What do you do with old sermons? That was a question I
faced a year ago when I retired. For more than forty years I had carried from
pastorate to pastorate and then to service as an executive presbyter my old
sermons. Some were hand written, some produced on a standard typewriter, some
on and IBM Selectric, some on a Commodore 64 computer and dot matrix printer,
some on an IBM 8088 computer, some on a Tandy “laptop,” some on various
generations of computers and programs such as WordPerfect and Word. There was
an interesting study in the technological develop of my sermon stockpile.
Very seldom did I go back and “recycle” any of the old
sermons. Once in a while, I would go back and look for an illustration or line
of thinking related to a particular text. I know, in today’s practice of homiletics
using a manuscript is frowned upon, but for the vast majority of my preaching
efforts I had a full manuscript on the pulpit. It might have been interesting
to do a study on the development of my theology through the use of the old
sermons. That would have been a task for somebody else. One of the reasons I
did not “recycle” the old sermons is frankly some of them were not worth
preaching the first time. A second reason was the situation of myself,
individuals, the congregations, the world was different every time the
lectionary texts cycled around. A third reason for not recycling the old
sermons was I needed to struggle again with the texts.

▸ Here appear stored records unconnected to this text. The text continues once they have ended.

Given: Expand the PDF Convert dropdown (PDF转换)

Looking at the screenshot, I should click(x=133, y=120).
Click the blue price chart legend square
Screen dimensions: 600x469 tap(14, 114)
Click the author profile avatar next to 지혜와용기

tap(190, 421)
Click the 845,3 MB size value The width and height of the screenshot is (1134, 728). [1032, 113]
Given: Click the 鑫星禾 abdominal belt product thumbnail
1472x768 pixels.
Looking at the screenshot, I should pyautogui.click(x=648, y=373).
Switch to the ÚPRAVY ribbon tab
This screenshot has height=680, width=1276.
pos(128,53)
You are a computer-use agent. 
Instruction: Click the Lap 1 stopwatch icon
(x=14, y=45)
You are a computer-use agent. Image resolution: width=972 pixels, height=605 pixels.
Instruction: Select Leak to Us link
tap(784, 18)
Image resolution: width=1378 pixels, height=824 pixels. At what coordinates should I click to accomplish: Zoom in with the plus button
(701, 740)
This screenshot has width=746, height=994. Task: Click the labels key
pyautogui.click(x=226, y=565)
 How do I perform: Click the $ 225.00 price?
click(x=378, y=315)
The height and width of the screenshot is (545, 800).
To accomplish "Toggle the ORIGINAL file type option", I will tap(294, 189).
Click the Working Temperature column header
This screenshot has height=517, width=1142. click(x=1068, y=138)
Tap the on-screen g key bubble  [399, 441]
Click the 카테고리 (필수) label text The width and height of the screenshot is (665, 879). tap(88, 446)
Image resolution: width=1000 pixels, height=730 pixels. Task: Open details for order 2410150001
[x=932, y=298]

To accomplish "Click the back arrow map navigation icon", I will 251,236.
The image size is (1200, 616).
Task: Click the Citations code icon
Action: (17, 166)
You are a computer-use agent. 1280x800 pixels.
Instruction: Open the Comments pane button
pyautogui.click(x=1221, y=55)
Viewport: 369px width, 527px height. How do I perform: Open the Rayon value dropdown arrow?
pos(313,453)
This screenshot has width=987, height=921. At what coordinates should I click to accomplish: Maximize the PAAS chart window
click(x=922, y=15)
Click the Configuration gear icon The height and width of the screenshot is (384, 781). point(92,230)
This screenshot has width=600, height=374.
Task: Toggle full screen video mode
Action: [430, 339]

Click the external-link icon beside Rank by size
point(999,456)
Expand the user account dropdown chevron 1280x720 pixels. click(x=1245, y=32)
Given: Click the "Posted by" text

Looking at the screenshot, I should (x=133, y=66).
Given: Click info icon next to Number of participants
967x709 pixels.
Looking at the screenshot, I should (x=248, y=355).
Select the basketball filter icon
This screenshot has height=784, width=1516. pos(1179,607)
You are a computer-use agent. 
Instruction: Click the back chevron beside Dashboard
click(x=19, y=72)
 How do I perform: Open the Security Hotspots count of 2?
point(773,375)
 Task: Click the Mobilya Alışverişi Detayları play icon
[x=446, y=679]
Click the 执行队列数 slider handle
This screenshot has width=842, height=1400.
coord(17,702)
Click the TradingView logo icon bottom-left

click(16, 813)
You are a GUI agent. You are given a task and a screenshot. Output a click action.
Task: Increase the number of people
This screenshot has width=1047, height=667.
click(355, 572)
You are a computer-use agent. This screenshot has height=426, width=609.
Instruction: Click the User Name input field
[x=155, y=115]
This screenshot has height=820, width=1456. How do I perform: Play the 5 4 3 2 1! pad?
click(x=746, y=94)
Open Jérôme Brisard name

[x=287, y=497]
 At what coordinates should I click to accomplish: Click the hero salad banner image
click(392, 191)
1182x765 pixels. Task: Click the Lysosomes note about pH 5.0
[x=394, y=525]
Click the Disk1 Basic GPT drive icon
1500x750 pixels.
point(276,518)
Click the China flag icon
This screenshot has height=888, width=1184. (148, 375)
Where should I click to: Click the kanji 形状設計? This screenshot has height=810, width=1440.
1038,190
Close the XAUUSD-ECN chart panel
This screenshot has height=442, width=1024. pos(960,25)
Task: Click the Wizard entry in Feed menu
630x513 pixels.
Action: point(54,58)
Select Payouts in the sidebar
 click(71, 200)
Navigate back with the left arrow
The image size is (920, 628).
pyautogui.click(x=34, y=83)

What then do you do with file drawers full of old sermons
which were arranged with dividers for the books of the Bible depending on the
primary text for a particular sermon? During my last week in the office, I
gathered all the sermons into two large, and almost too heavy, garbage bags. I
loaded them in my car; drove to the recycling center; dumped them all in the
office paper bin. When I had told others what I had done some gasped in
disbelief. “How could you?”
I did much the same with my library which had been a
source of comfort and assurance that I was a literate person. Instead of
dumping the books in a recycle bin, I carted box upon box to the Catholic
Student Center at the nearby university for their annual book sale. I kept a
few of the books. One cannot be void of a library of some sort, at least I
cannot.
Getting rid of the old sermons and volumes from my library
were acts of acknowledging an end to a particular portion of my life. I have
not regretted the purging actions. Oh, there are a couple of the books I now
wished I had kept, for sentimental reasons, if nothing else.